## ZADANIE A
Przepisz fragment tekstu o dolinie Ala-Archa od „Na szczescie najwieksze” do „tez ruchome ceny.”, zastępując „gostinice” słowem „hotele”.

## WYBRANY FRAGMENT
◆ ◆ ◆ ◆ ◆ ◆ ◆
Puste (niemal) szlaki, stada chomikow (?) i koni, konstrukcje pamietajace czasy, gdy mozna je bylo nazwac mostami, wielkie gory z jeszcze wiekszymi osuwiskami – to Ala-Archa, najwieksza i najbardziej znana dolina w okolicy Biszkeku, ulubione miejsce piknikow bogatszych mieszkancow tego kraju (od passata – ale dziesiecioletniego) - wzwyz.
Na szczescie najwieksze tlumy ponoc w weekendy, wiec z przyjazdem niedzielnym wieczorem trafilismy idealnie. I juz na poczatku zaskoczyla nas nbyta wczesniej mapa, ktora – jak sie okazalo po 15-minutowym marszu – byla zorientowana na poludnie a nie na polnoc. Mielismy jednak sporo czasu w zapasie…
Na turystow czekaja dwa przybytki – hotel Ala-Archa (70$ za pokoj) i hotel Ala-Archa (12$ za pokoj). Pomylki nie ma, oba miejsca to gostinice. I polozone tuz obok siebie. Oba charakteryzuja tez ruchome ceny.
◆ ◆ ◆ ◆ ◆ ◆ ◆
## MATERIAŁY DO ĆWICZENIA
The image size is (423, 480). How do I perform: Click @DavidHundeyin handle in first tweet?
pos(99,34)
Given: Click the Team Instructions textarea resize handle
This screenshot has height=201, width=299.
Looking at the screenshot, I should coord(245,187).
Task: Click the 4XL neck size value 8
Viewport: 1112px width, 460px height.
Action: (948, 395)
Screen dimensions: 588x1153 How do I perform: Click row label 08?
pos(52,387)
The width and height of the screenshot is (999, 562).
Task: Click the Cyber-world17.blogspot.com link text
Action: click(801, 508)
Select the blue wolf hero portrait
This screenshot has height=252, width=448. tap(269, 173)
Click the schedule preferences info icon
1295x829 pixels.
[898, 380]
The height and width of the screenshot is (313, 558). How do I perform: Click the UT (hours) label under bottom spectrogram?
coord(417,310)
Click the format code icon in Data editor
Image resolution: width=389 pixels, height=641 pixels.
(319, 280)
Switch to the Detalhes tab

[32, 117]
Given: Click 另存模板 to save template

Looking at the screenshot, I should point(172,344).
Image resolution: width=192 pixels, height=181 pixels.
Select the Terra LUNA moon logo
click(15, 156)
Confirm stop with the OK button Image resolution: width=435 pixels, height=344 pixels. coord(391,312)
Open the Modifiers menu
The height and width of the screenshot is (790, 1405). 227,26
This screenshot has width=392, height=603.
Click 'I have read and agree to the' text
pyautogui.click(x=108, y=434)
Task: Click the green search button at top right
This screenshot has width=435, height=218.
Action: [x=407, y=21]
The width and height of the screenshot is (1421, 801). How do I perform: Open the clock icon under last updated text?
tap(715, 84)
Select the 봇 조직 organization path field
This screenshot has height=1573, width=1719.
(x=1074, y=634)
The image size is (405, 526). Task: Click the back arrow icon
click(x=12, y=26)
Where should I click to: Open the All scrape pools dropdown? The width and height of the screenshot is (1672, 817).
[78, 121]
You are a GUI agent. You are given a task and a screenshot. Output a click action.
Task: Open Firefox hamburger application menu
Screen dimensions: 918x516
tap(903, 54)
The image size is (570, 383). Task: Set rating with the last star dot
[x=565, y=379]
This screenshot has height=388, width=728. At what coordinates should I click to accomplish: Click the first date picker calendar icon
◆ ◆ ◆ ◆ ◆ ◆ ◆
## ZADANIE B
Wyraź jako listę JSON, z każdym wierszem jako osobnym ciągiem znaków, wiersze materiałów do ćwiczenia od tego, który zawiera „The image size is (570, 383).”, aż do samego końca materiałów, włącznie z oboma krańcami. Puste wiersze pomiń.

## ODPOWIEDŹ PISEMNA A
Na szczescie najwieksze tlumy ponoc w weekendy, wiec z przyjazdem niedzielnym wieczorem trafilismy idealnie. I juz na poczatku zaskoczyla nas nbyta wczesniej mapa, ktora – jak sie okazalo po 15-minutowym marszu – byla zorientowana na poludnie a nie na polnoc. Mielismy jednak sporo czasu w zapasie…
Na turystow czekaja dwa przybytki – hotel Ala-Archa (70$ za pokoj) i hotel Ala-Archa (12$ za pokoj). Pomylki nie ma, oba miejsca to hotele. I polozone tuz obok siebie. Oba charakteryzuja tez ruchome ceny.

## ODPOWIEDŹ PISEMNA B
[
  "The image size is (570, 383). Task: Set rating with the last star dot",
  "[x=565, y=379]",
  "This screenshot has height=388, width=728. At what coordinates should I click to accomplish: Click the first date picker calendar icon"
]